_REQUIREMENT_: All lines from the one that contains "The width and" to the end of the data must be retyped exactly. Pictures are not retyped.

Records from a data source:
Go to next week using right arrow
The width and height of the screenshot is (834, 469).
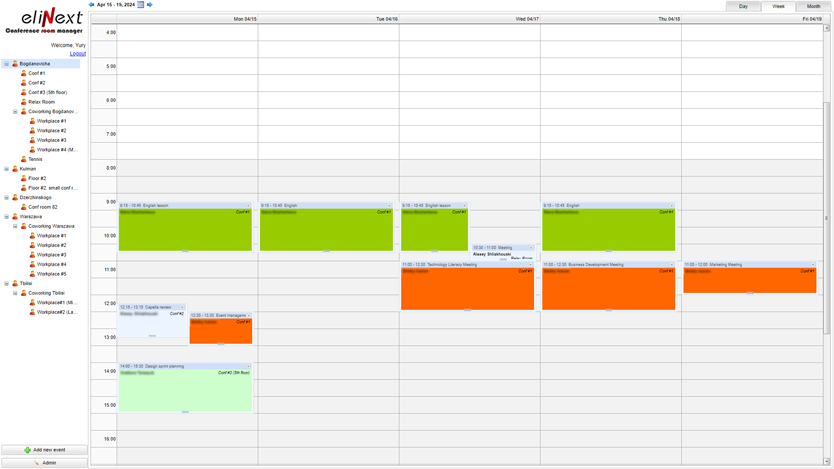[x=150, y=5]
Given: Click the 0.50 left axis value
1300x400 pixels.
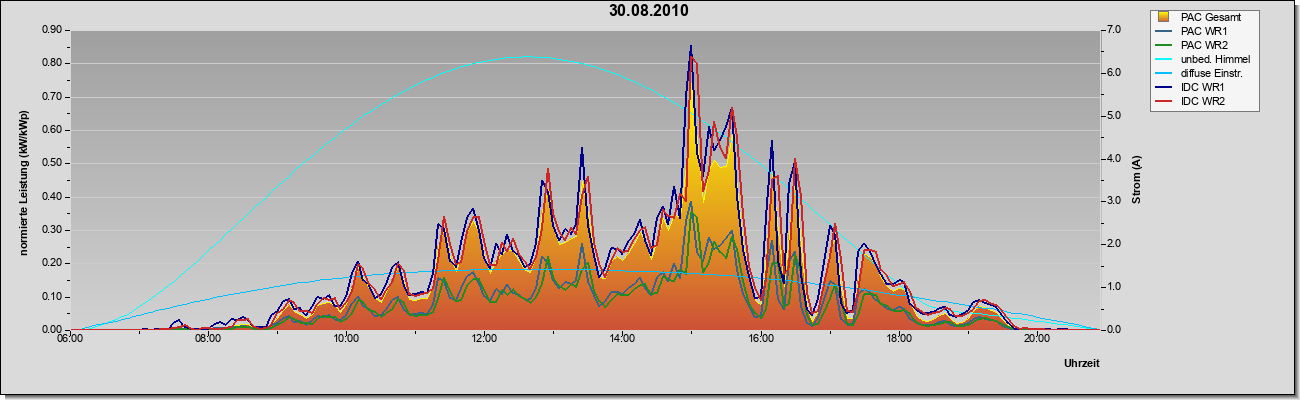Looking at the screenshot, I should click(x=52, y=163).
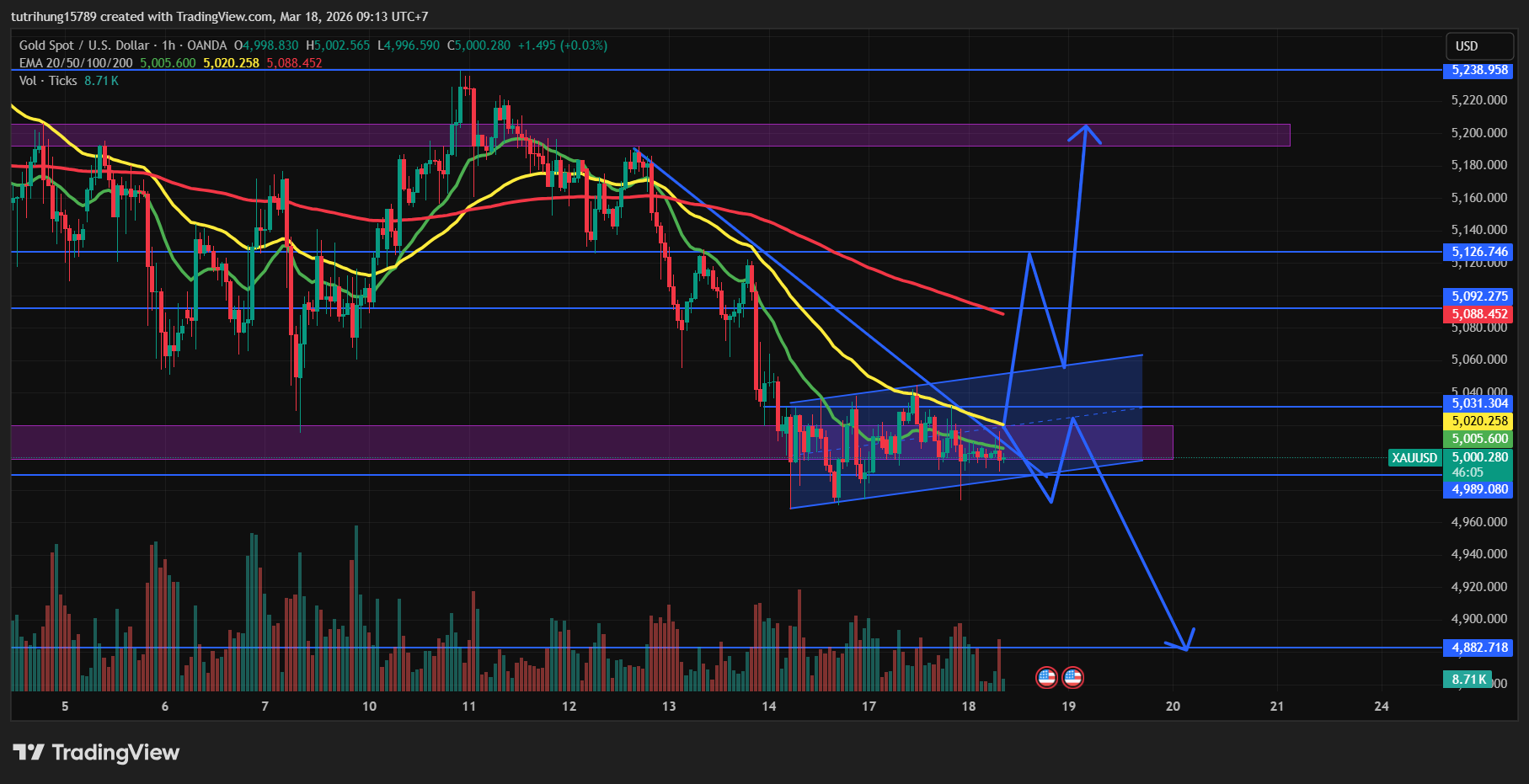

_WRITTEN SOLUTION_:
The width and height of the screenshot is (834, 469).
[x=150, y=5]
Given: Click the 0.50 left axis value
1300x400 pixels.
Looking at the screenshot, I should click(x=52, y=163).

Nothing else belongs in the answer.